Comparing Mortgage Loan Prequalification and Preapproval

Mortgage loan prequalification and loan preapproval both sound great, and both can be good. But one is far closer to a guarantee from a lender. If you are applying for a mortgage loan, it’s important to understand the differences between the two.

Prequalified Is Not Approved

Being prequalified for a loan means a lender has made a best estimate of your borrowing power. When you have mortgage loan prequalification, a lender knows what you earn and what your expenses are. From there, an estimate is made of the amount of loan you could qualify for subject to many other factors.

In essence, it means it’s not a waste of your or the lender’s time for you to find a home in the estimated price range and come in to apply for a loan. You are likely to get approved providing that nothing has changed for the worse in your financial circumstances.

Getting Prequalified

Mortgage loan prequalification can be done in person or over the phone. The lender will need to know your income and all your expenses, in particular your debt. The amount of money you can borrow typically is based on a debt-to-income ratio. Most lenders would like to see a 36 percent debt-to-income ratio with a mortgage being 28 percent.

The lender might do a credit check on you, but it’s also common for there to be no credit check made. You should tell the lender if there is anything problematic in your credit history. 

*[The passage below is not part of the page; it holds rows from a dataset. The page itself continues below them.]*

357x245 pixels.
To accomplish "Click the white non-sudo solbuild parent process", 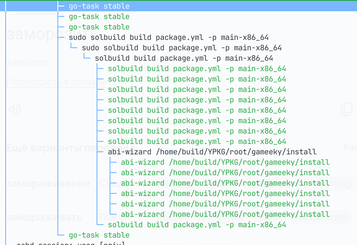I will tap(184, 58).
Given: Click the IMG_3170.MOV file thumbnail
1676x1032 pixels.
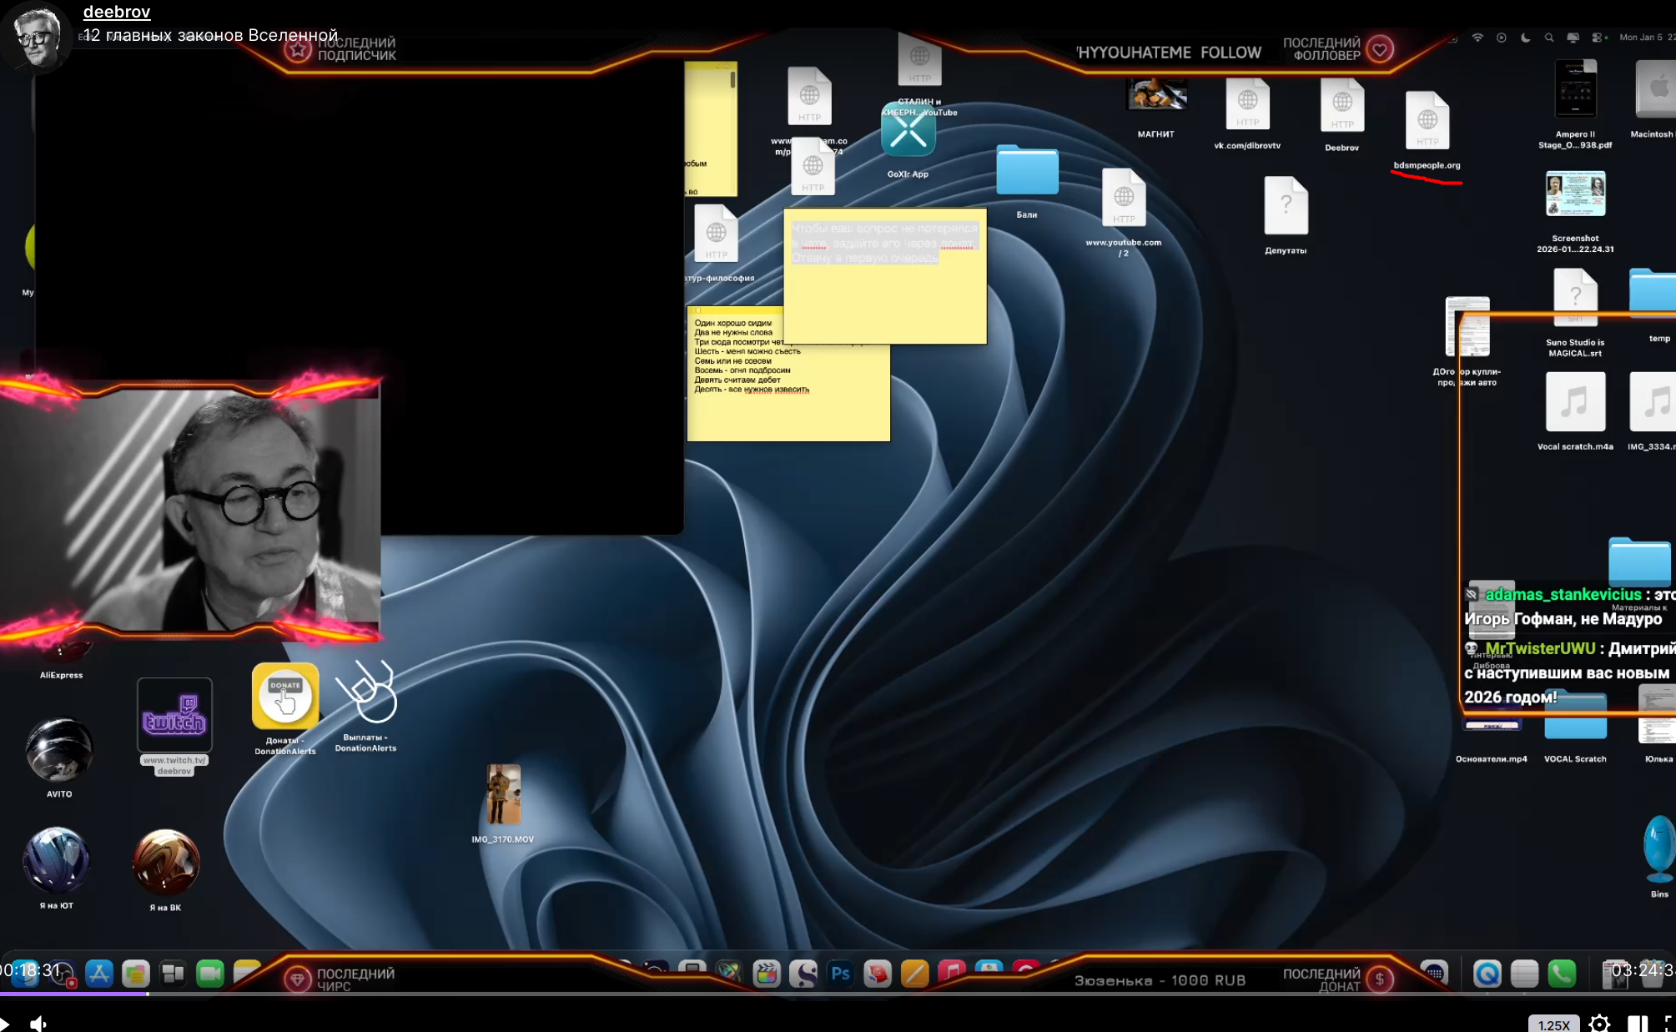Looking at the screenshot, I should click(503, 795).

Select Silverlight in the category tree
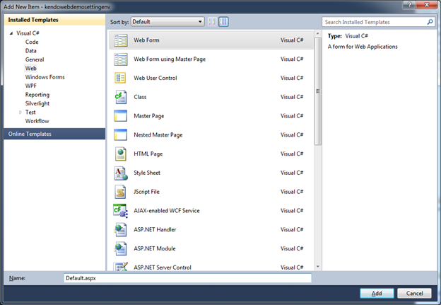[x=37, y=103]
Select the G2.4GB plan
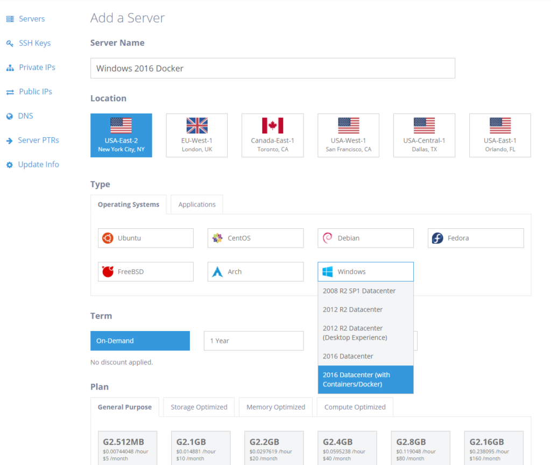This screenshot has width=551, height=465. [x=347, y=448]
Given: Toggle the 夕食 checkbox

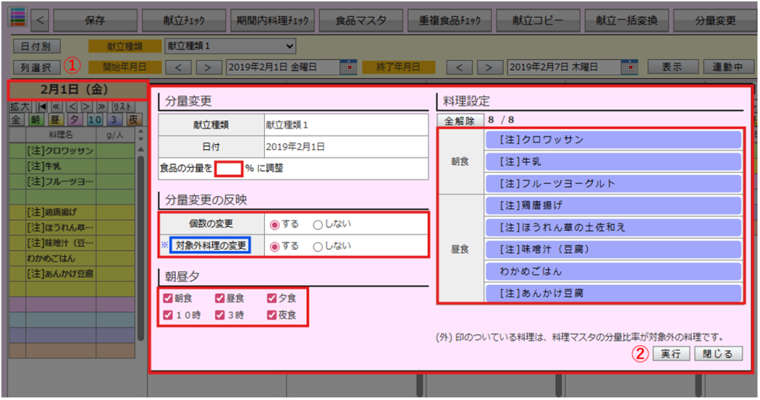Looking at the screenshot, I should click(271, 298).
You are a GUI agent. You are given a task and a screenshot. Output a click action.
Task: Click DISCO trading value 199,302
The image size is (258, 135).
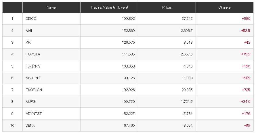point(128,19)
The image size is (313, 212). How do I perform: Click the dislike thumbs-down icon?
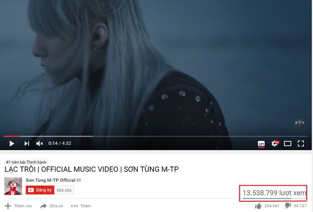pos(288,206)
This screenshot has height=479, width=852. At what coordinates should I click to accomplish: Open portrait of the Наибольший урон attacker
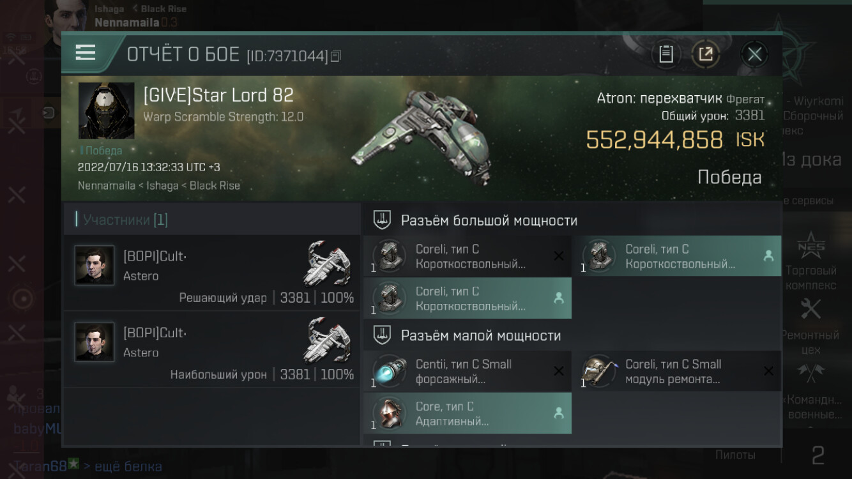point(95,342)
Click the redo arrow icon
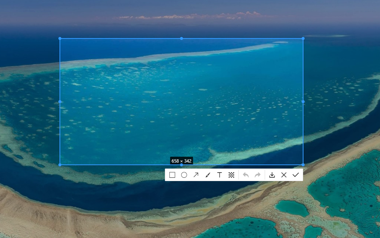The width and height of the screenshot is (380, 238). (258, 175)
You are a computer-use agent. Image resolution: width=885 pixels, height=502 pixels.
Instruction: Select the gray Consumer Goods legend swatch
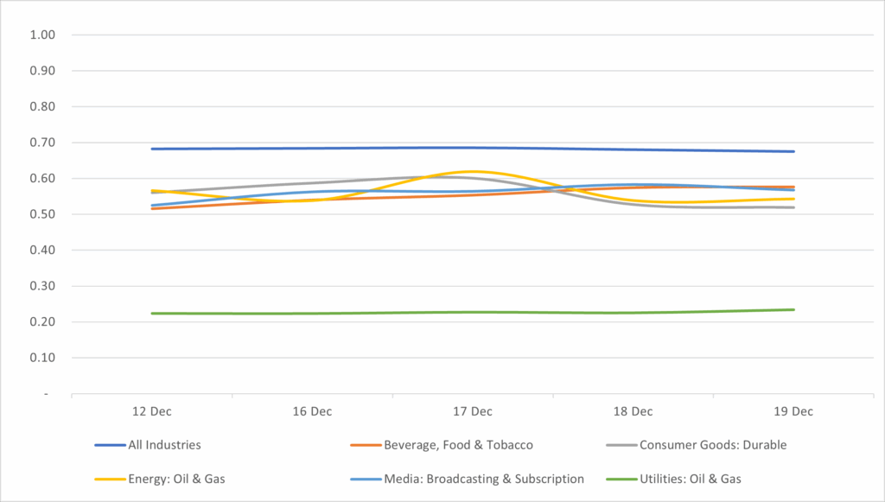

While mortgage loan prequalification falls far short of being approved for a loan, it is a good step to take at the beginning of the home-buying process. Being prequalified can help you narrow your home search to affordable options for you.

Preapproval Is Approved But Not Guaranteed

Unlike prequalification, which is an estimate of what you can likely borrow, preapproval is a commitment in writing from a lender to you. The lender will do a complete analysis of your income, expenses and debt. This will include a credit check.

This means you will get a mortgage commitment letter if the following are met:

  • A home is found within the preapproved loan amount.
  • Nothing changes in your financial circumstances that would affect your ability to pay the approved loan.
  • Nothing arises that could derail any mortgage such as a failed home inspection.

Getting Preapproved

Preapproval can, but does not have to, follow prequalification. It is an in-person meeting with your mortgage loan officer. You will need to provide:

  • Your previous two years income tax returns
  • Your bank statements for the past year
  • Any W-2 forms you have received
  • Any additional information, such as private loans, that could affect your credit standing.

The lender will do a credit check. You must fill out a mortgage application, and you can expect to pay a filing fee.